Sunday World

In 2001, a journalist working for the paper in Northern Ireland, Martin O'Hagan, was killed by Loyalist paramilitaries in Lurgan, Co Armagh.

[14] In 2010 the paper won a landmark legal ruling when a privacy and defamation case taken by Ruth Hickey was dismissed by the President of the High Court Mr Justice Nicholas Kearns.

The ruling copperfastened the importance of freedom of expression in Irish law and stated that it can only be outweighed by the right to privacy in limited circumstances.

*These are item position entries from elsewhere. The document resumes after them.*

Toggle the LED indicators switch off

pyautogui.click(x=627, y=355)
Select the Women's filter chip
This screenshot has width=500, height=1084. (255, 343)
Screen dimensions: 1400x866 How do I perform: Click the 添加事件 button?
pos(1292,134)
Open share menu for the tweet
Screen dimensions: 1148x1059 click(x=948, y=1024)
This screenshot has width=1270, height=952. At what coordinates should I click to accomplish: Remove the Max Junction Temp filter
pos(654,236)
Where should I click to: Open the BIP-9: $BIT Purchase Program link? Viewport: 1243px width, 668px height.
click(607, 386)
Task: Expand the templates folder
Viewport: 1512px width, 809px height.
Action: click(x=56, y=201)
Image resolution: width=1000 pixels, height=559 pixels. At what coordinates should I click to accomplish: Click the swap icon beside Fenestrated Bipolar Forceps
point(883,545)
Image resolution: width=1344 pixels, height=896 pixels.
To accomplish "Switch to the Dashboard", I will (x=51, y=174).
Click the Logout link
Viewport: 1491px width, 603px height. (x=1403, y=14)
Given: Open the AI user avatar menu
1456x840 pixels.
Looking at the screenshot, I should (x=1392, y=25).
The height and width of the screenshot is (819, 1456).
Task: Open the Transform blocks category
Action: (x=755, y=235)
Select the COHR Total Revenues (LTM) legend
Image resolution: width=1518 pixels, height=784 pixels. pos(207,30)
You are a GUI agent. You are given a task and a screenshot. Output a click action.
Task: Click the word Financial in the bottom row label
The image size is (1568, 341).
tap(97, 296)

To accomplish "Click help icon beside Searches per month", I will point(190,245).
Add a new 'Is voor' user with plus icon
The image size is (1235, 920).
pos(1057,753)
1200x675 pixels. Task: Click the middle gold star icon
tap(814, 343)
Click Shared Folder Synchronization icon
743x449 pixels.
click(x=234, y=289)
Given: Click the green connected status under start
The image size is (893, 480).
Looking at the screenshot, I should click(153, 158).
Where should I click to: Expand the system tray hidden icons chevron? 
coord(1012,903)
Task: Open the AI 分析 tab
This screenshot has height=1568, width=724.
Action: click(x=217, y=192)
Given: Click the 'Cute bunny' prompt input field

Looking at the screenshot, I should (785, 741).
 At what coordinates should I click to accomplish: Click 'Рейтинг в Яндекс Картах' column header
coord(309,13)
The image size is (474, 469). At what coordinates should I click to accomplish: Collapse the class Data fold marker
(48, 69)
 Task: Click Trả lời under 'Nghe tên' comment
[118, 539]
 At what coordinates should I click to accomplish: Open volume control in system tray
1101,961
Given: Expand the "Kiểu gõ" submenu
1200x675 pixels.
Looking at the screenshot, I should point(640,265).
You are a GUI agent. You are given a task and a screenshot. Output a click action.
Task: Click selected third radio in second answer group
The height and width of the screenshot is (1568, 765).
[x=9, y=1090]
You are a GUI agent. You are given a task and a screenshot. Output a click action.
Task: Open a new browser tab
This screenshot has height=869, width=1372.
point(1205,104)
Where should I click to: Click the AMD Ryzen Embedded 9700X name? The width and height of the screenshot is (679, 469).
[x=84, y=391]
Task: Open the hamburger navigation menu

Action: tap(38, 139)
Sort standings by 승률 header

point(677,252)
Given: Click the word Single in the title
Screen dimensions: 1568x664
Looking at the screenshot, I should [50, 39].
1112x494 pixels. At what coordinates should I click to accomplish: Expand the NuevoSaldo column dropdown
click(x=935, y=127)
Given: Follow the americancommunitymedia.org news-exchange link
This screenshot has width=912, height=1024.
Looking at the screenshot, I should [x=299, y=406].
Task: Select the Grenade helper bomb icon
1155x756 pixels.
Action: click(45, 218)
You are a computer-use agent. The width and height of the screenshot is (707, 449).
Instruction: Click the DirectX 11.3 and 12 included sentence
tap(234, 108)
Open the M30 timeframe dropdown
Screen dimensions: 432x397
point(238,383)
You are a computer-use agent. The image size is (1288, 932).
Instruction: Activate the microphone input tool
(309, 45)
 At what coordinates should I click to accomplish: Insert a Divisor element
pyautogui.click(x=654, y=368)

Mr Justice Kearns also defended the right of the newspaper to publish information that was clearly in the public domain on the internet (in this case the infamous 'Zip Up Your Mickey' phone rant by Twink whose husband had left her for Ms Hickey).

On 19 March 2006, Sunday World reporter Hugh Jordan tracked down former Sinn Féin official and British Forces informant Denis Donaldson at a remote, rustic cottage in County Donegal.

[15][16] Sixteen days later, Donaldson was murdered there, and the paper was heavily criticised for identifying and showing a photo of the location.

[20] The Sunday World Investigations Editor Nicola Tallant was named the Crime Reporter of the Year by the National Newspapers of Ireland three times, in 2012, 2016 and 2019.